• **TASK STATEMENT**
When you restate the data, keep every word as it is and drop the images.

***** RECORDED INFORMATION *****

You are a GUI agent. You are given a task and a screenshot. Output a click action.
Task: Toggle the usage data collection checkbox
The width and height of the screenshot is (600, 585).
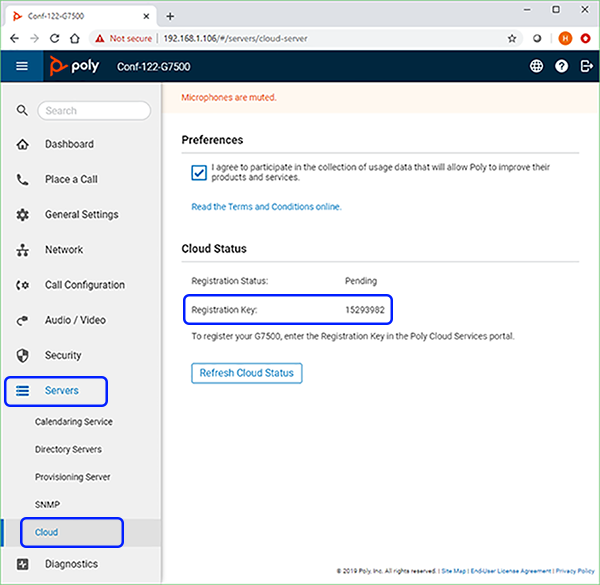point(199,172)
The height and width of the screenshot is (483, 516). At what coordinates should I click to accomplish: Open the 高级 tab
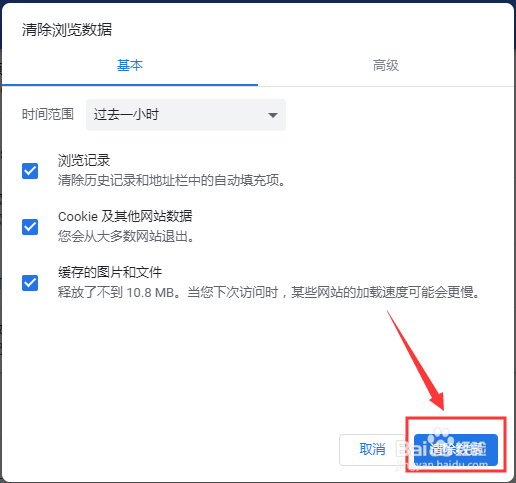click(x=386, y=66)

*****

• **TASK ANSWER**
You are a GUI agent. You are given a task and a screenshot. Output a click action.
Task: Toggle the usage data collection checkbox
The width and height of the screenshot is (600, 585).
point(199,172)
The height and width of the screenshot is (483, 516). At what coordinates should I click to accomplish: Open the 高级 tab
click(x=386, y=66)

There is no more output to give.